-- start --

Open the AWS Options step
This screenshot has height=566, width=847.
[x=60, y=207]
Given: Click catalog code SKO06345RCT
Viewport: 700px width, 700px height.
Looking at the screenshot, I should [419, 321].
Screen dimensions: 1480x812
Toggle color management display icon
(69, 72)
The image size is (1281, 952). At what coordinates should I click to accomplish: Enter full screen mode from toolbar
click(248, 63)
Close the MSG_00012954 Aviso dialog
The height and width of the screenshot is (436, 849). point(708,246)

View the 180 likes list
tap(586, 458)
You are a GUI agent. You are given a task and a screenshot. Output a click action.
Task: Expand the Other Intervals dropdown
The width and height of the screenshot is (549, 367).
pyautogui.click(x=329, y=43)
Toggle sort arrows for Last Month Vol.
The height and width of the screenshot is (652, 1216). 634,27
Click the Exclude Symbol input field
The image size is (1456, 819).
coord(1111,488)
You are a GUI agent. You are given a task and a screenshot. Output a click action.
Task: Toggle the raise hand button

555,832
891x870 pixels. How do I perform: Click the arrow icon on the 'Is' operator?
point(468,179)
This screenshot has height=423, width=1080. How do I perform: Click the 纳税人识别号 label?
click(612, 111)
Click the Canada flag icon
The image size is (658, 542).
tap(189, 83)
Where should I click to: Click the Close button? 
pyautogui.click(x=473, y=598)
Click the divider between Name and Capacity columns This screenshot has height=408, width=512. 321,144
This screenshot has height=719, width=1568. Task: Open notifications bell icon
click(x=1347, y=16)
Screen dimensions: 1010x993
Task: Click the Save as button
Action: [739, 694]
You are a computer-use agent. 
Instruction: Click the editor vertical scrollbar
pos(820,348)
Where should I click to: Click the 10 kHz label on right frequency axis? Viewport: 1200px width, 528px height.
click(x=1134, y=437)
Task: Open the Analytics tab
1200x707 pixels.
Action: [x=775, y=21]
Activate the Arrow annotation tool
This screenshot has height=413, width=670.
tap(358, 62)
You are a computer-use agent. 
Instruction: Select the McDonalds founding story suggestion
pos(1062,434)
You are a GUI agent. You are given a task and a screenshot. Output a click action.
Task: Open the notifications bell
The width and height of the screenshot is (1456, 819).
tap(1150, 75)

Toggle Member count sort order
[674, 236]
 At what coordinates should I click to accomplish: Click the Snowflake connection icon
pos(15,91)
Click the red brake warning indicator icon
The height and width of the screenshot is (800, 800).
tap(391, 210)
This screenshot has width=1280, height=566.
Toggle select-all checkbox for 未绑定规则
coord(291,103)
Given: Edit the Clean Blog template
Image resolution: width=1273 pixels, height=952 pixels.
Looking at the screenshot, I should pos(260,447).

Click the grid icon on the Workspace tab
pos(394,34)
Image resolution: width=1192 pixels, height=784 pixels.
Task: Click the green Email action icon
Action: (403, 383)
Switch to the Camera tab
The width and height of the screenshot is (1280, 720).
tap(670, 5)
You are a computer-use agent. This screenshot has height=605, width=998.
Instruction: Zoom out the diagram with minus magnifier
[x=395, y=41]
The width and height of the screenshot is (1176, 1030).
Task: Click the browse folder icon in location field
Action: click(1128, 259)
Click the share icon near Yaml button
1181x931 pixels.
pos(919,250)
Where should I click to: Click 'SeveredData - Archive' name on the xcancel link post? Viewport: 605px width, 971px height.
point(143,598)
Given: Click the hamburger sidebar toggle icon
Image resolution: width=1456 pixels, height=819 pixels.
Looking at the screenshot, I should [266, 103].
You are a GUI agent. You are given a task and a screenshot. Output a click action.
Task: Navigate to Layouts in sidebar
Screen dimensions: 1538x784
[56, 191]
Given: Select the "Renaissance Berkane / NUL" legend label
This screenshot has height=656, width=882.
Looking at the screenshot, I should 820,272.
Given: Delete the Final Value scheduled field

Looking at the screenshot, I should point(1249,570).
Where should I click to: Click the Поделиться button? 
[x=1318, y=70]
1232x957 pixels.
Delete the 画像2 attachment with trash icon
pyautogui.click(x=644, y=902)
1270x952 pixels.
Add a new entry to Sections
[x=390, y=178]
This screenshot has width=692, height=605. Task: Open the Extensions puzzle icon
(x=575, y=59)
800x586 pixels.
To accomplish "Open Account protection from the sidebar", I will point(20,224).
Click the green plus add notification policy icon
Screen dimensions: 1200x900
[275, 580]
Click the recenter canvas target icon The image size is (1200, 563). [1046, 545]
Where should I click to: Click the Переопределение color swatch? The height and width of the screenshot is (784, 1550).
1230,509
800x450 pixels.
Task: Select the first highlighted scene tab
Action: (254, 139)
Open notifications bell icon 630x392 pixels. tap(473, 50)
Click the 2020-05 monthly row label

-- end --

**What the task asks:**
Switch "Close" to "Dismiss" in the records, starting with the first line and going on through the line with "pos(1062,434)", leaving everything else unchanged.

**Exercise output:**
Open the AWS Options step
This screenshot has height=566, width=847.
[x=60, y=207]
Given: Click catalog code SKO06345RCT
Viewport: 700px width, 700px height.
Looking at the screenshot, I should [419, 321].
Screen dimensions: 1480x812
Toggle color management display icon
(69, 72)
The image size is (1281, 952). At what coordinates should I click to accomplish: Enter full screen mode from toolbar
click(248, 63)
Dismiss the MSG_00012954 Aviso dialog
The height and width of the screenshot is (436, 849). point(708,246)

View the 180 likes list
tap(586, 458)
You are a GUI agent. You are given a task and a screenshot. Output a click action.
Task: Expand the Other Intervals dropdown
The width and height of the screenshot is (549, 367).
pyautogui.click(x=329, y=43)
Toggle sort arrows for Last Month Vol.
The height and width of the screenshot is (652, 1216). 634,27
Click the Exclude Symbol input field
The image size is (1456, 819).
coord(1111,488)
You are a GUI agent. You are given a task and a screenshot. Output a click action.
Task: Toggle the raise hand button

555,832
891x870 pixels. How do I perform: Click the arrow icon on the 'Is' operator?
point(468,179)
This screenshot has height=423, width=1080. How do I perform: Click the 纳税人识别号 label?
click(612, 111)
Click the Canada flag icon
The image size is (658, 542).
tap(189, 83)
Where should I click to: Click the Dismiss button? 
pyautogui.click(x=473, y=598)
Click the divider between Name and Capacity columns This screenshot has height=408, width=512. 321,144
This screenshot has height=719, width=1568. Task: Open notifications bell icon
click(x=1347, y=16)
Screen dimensions: 1010x993
Task: Click the Save as button
Action: [739, 694]
You are a computer-use agent. 
Instruction: Click the editor vertical scrollbar
pos(820,348)
Where should I click to: Click the 10 kHz label on right frequency axis? Viewport: 1200px width, 528px height.
click(x=1134, y=437)
Task: Open the Analytics tab
1200x707 pixels.
Action: [x=775, y=21]
Activate the Arrow annotation tool
This screenshot has height=413, width=670.
tap(358, 62)
You are a computer-use agent. 
Instruction: Select the McDonalds founding story suggestion
pos(1062,434)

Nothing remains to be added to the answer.